The licensed establishment employs thirteen persons, including ten bartenders, contains five large bars and an additional seating capacity for 275 patrons or a capacity of 600 customers. There is a minimum of 600 whiskey bottles openly stored on the shelves of the five bars. Approximately 1500 patrons are served during the course of a week. The Lounge has no prior record of any violations with the Liquor Control Board.
In the case of Clover Bar, Inc. Liquor License Case, 203 Pa. Superior Ct. 11, 198 A.2d 366 (1964), this Court sustained a suspension as the result of a charge of adulteration in affirming the court below. In that case 21 bottles were seized and 15 were analyzed by federal and state chemists. Serious objection was made by counsel for the appellant in this case as to the method of analysis used by the Liquor Control Board and the Treasury Department of the United States government in that they made no effort to make comparison with the formula required by the distillery but only with samples of unopened bottles of similar whiskey.
The court below and this Court were disturbed by the comparison method used by the state and treasury
[ 204 Pa. Super. Page 210]
chemists and felt that the objections made had some merit. However, we adopted the practical solution of the problem suggested by President Judge Sloane in his opinion for the court below: "By placing the results in tabular form, our inspection of the analyses-results alone indicates that the liquor in the bottles seized by the federal agents is remarkably similar in composition regardless of brand (Table II). This is also true of the analyses of the samples seized by the state agents. If bottles are supposed to contain brands A, B, and C, but analysis shows they all contain brand D, then it is evident that the bottles have been refilled or adulterated inasmuch as the contents do not conform to the label information. It is on this basis as well as the statements of the owner and the federal agents that we sustained the decision of the Liquor Control Board." See also: Com. v. Speer, 157 Pa. Superior Ct. 197, 42 A.2d 94 (1945), where 33 bottles were found to be adulterated.

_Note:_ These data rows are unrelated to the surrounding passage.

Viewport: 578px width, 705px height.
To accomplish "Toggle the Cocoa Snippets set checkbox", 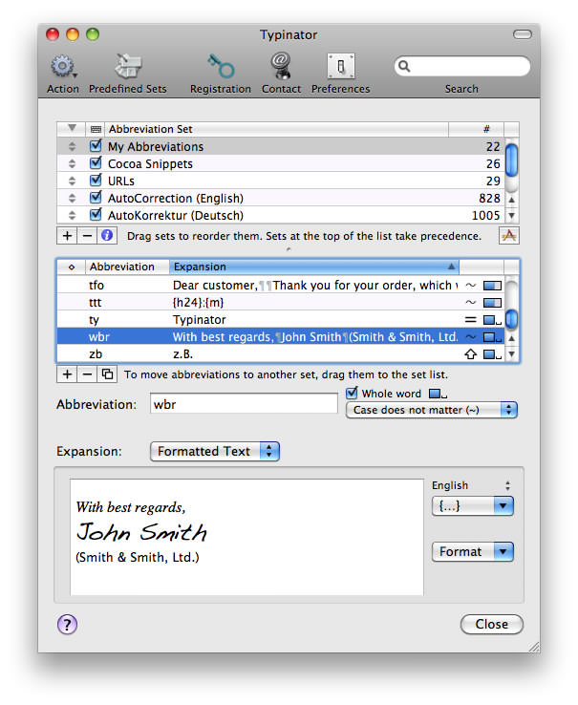I will click(96, 164).
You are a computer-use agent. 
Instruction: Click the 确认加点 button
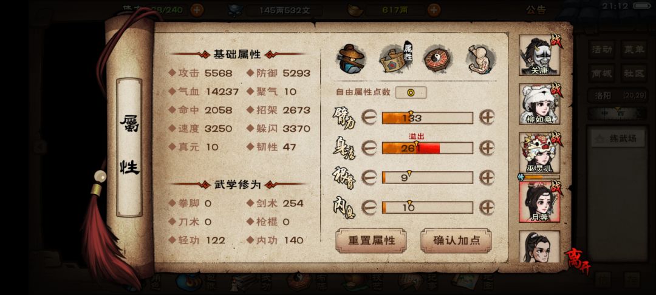tap(456, 241)
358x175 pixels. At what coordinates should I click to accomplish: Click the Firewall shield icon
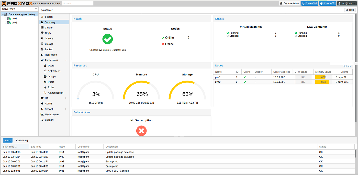pyautogui.click(x=42, y=109)
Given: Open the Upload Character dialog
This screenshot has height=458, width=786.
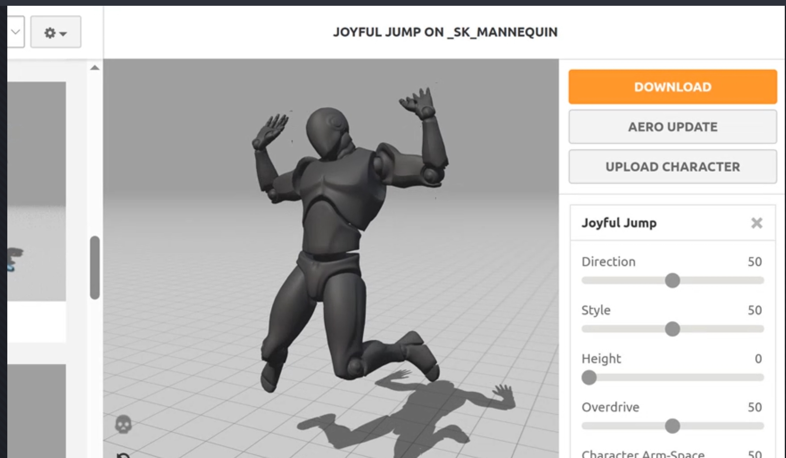Looking at the screenshot, I should coord(672,167).
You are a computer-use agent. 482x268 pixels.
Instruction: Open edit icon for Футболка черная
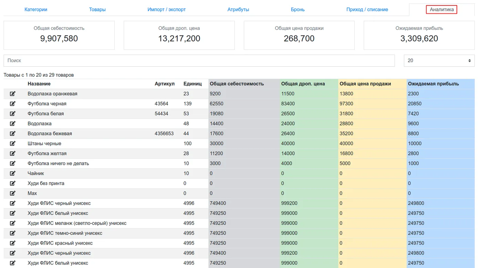[x=13, y=104]
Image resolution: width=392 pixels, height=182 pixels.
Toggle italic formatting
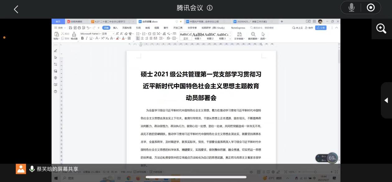pos(87,38)
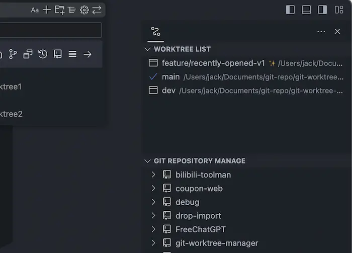Click the history clock icon

(43, 54)
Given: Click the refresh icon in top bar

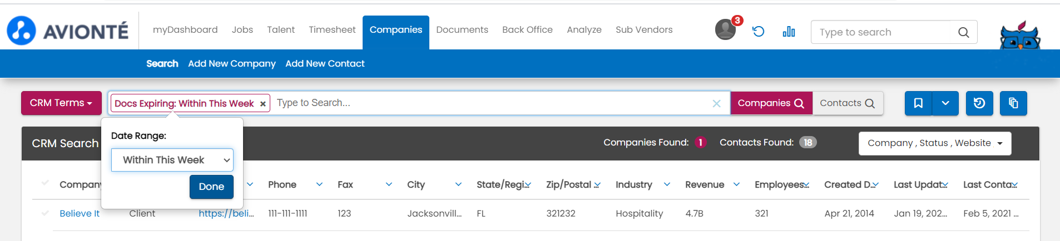Looking at the screenshot, I should [758, 32].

In the present case the practical approach of President Judge Sloane couldn't be used and it seems patently unfair to hold this licensee for adulteration when only one bottle is involved and the analysis is only that made by the state chemist by comparison with an unopened bottle of the labelled whiskey and no comparison with the formula of the distillery. It was impossible under the circumstances in this case to find a pattern of refilled bottles.
This matter was brought before the court below de novo. There was no evidence that a servant had refilled the one bottle. There is a presumption that mere possession of adulterated liquor is prima facie evidence of knowledge of the illegal act and will impose liability unless rebutted. Com. v. Koczwara, 397 Pa. 575, 155 A.2d 825 (1959). There is evidence of a variance in solid content in the one bottle but a contest as to whether this was the result of adulteration or an error
[ 204 Pa. Super. Page 211]
in formula. Judge Kelley of the court below found as a fact that the Board by a preponderance of the evidence did not prove that the objectionable bottle was refilled by the licensee's employee. He said: "Where, under all the circumstances of this case, a considerable volume of liquor is used and possessed by the licensee, a large establishment of good reputation, and only one bottle differs in content from the formula called for by the particular brand name, and this deviation in formula could be due to error or mistake by the distillery, we believe the presumption normally arising from mere possession by the licensee to be overcome and we so find as a fact."